By Caroline Farrell
Last month, the Kern County Board of Supervisors approved a new Oil and Gas Ordinance and Environmental Impact Report that would streamline oil and gas permitting without any additional environmental review indefinitely.
The supervisors heard almost nine hours of testimony from more than 250 opponents to the ordinance from Kern County residents and people throughout the state concerned about expedited oil and gas development as California tries to meet its climate goals and transition away from fossil fuels. Kern County residents who live in Shafter, Arvin, Lamont, Lost Hills and Delano, predominantly Latinx communities that have been hardest hit by Covid-19 and the county’s poor response to the public health crisis, led the opposition to the ordinance.
Opponents submitted a petition with more than 7,000 signatures and 129 letters opposing the ordinance. Instead of responding to concerns, the supervisors doubled down on an oil and gas development strategy, dismissing concerns of opponents, uplifting the stringency of the ordinance that oil and gas executives funded and wrote, and trivializing opposition to the expediting of oil and gas permitting in Kern County.
The reality is that Kern County is going to have to transition away from oil and gas extraction in the next few decades. The county’s economy has been dependent on oil extraction for more than 100 years. The quality of Kern’s crude oil is heavier and more costly to process than oil extracted in other parts of the country.
When oil prices dip below $50 per gallon, it is no longer economically cost-effective to extract oil in Kern County. This leads to layoffs, decreases in the county tax base and a reduction of county services.
In addition to the boom and bust nature of oil economics, the state’s policies are shifting in order to achieve California’s climate goals. Kern County is not planning for these inevitable changes.
Decision-makers are focused on entrenching local policy and influencing state policy to continue current oil and agricultural practices. This short-sighted view will not serve community residents who currently suffer from existing pollution from oil and gas extractive practices nor will it serve the economic interests of the county in the long term.
For almost 10 years, Kern County residents on the front lines of oil and gas extraction have been advocating for buffer zones between wells and where people live, play and go to school. More than 2 million Californians live within one mile of an operational well. These communities suffer particularly due to increased air pollution.

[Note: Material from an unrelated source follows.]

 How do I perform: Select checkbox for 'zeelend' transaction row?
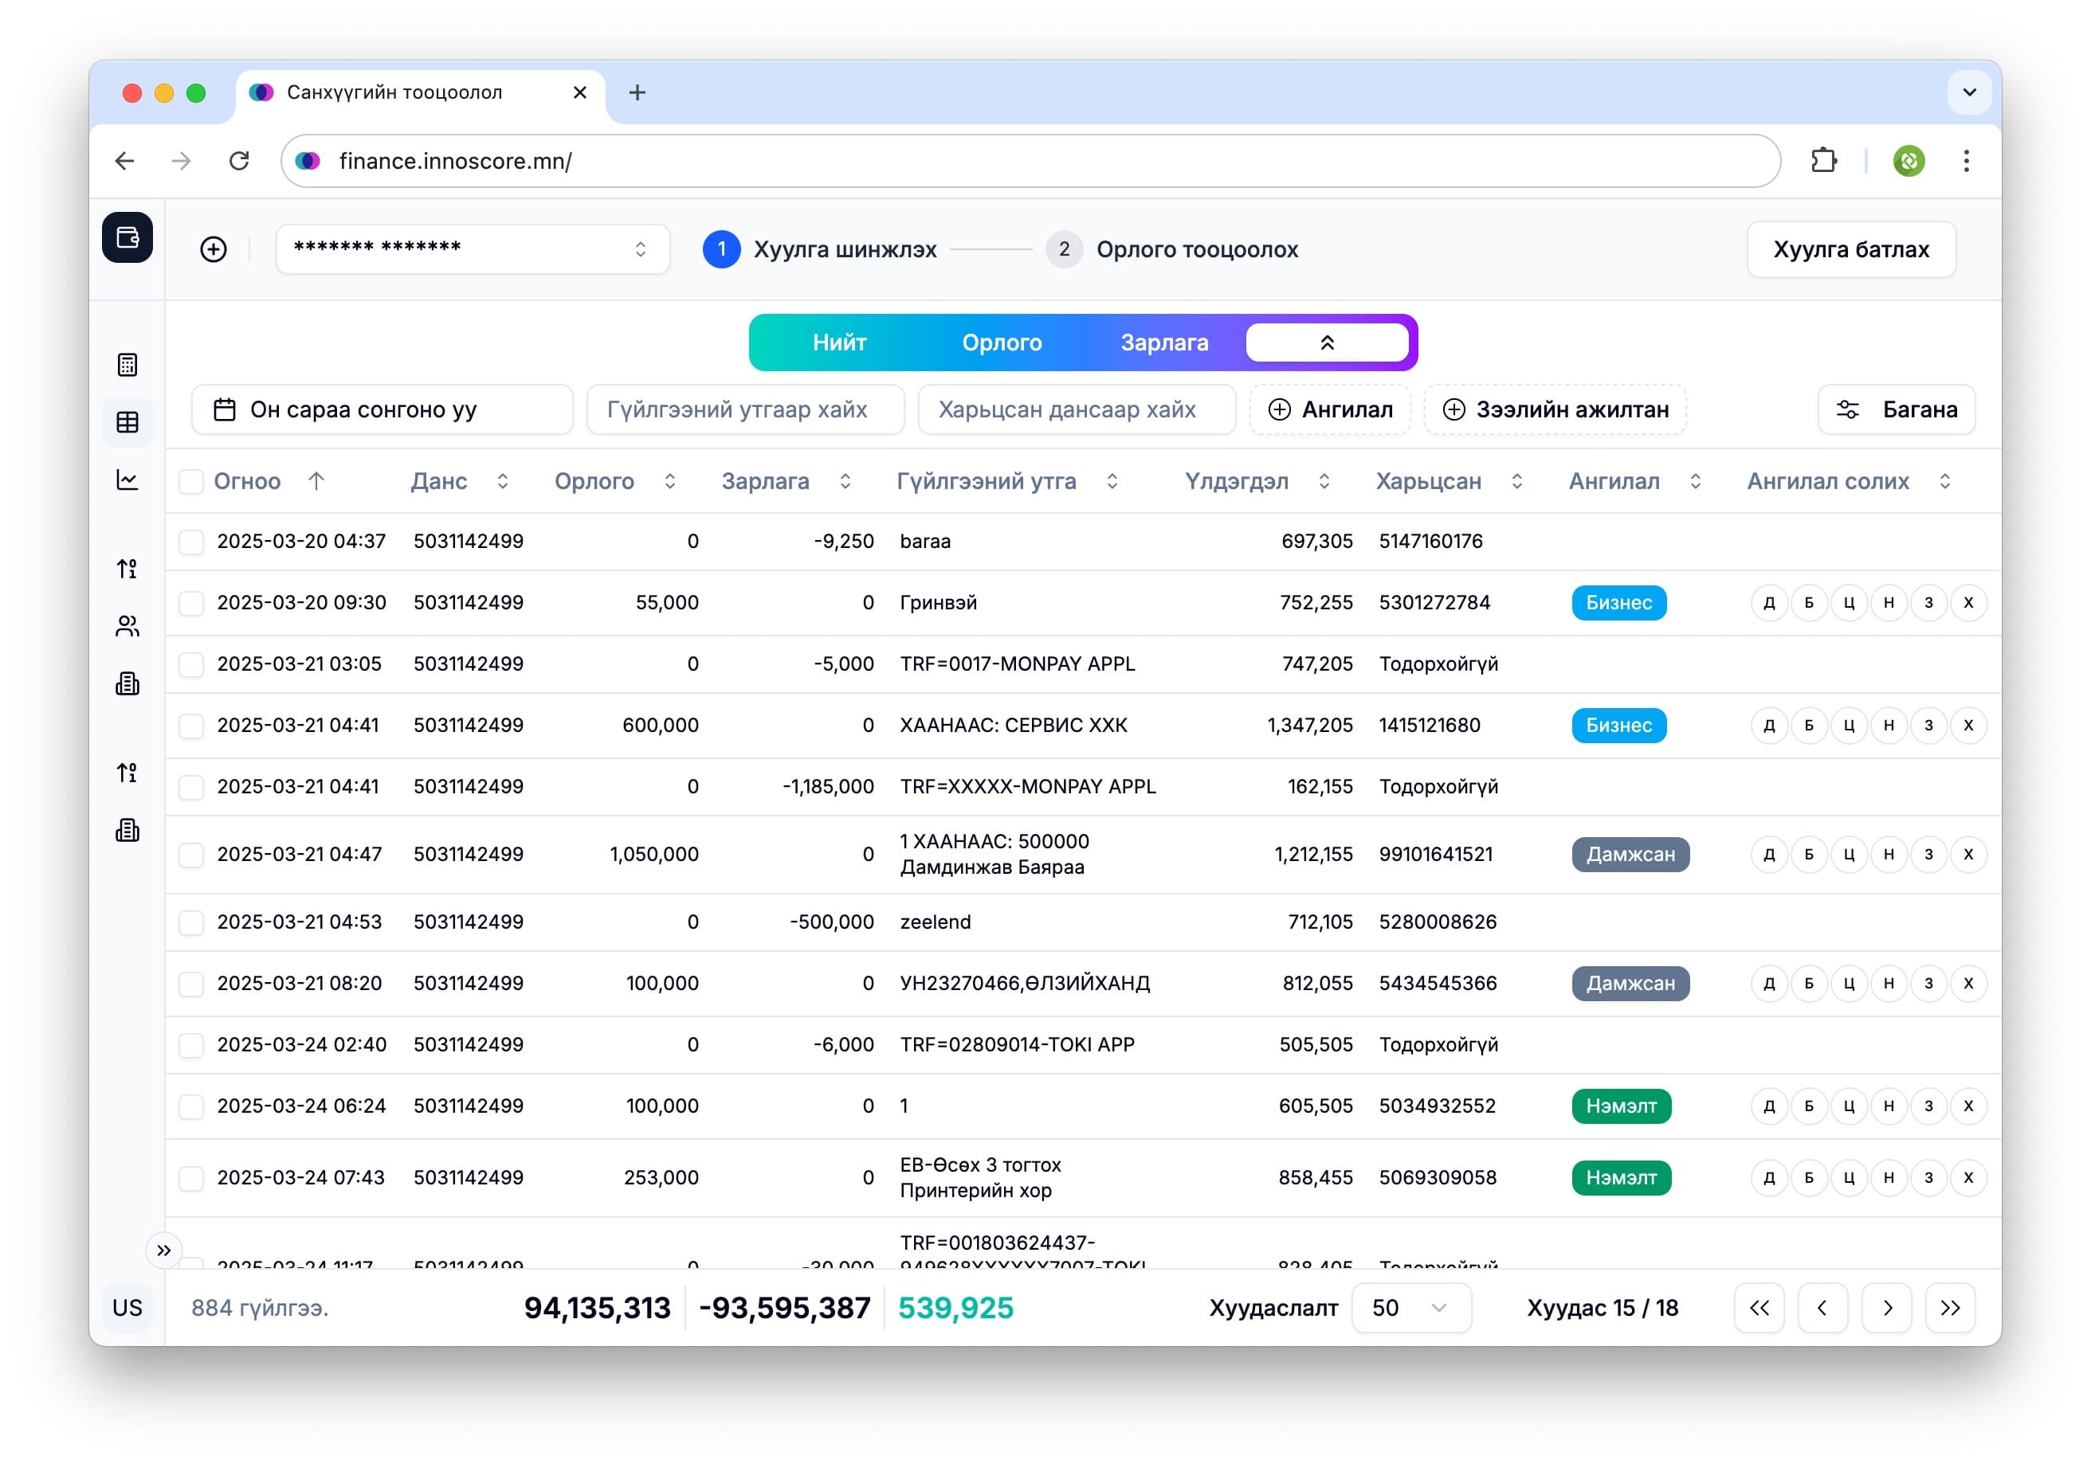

Fine particulate matter, PM 2.5, is found in increased concentration surrounding oil and gas wells and is associated with premature mortality, chronic bronchitis, headaches and nosebleeds, among other heart and lung issues. Depending on the type of extraction method used, residents might also be exposed to benzene, hydrogen sulfide and formaldehyde, all of which can cause cancer. In addition, residing near oil or gas extraction can lead to noise and light pollution, causing fatigue, depression and irritability.
Knowing the Kern County supervisors are not interested in preventing health impacts to residents living near oil and gas extraction, residents are looking to the state to act. Kern County residents and allies are calling on state legislators and state regulators, such as CalGEM (California Geological Energy Management Division), to protect the health of people living on the front lines of oil and gas extraction.
SB 647 would ban enhanced oil extraction practices such as fracking, acidization, cyclic steam injection and water flooding. The bill would also require a 2,500-foot health and safety buffer zone between drill sites and homes and schools.
CalGEM, the agency charged with protecting public health from oil and gas activities, is undertaking a rulemaking process to increase health protections statewide. Kern County residents, advocates and allies are engaged in this process. A health study is expected to be released in May, and a draft regulation is expected to be released shortly after. There will be opportunities to provide written public comments and participate in virtual workshops over the summer.
Also, over the next two years, the Center on Race, Poverty and the Environment will be working with UC Merced’s Community and Labor Center, labor unions and workers, as well as local community colleges, to host “just transition” conversations. These workshops and community discussions will center on community and labor voices to identify and plan for opportunities to diversify Kern County’s economy, transition away from fossil fuels and improve public health.
Just because Kern County won’t plan for the future does not mean that we cannot.
Caroline Farrell is the executive director of the Center on Race, Poverty and the Environment (crpe-ej.org).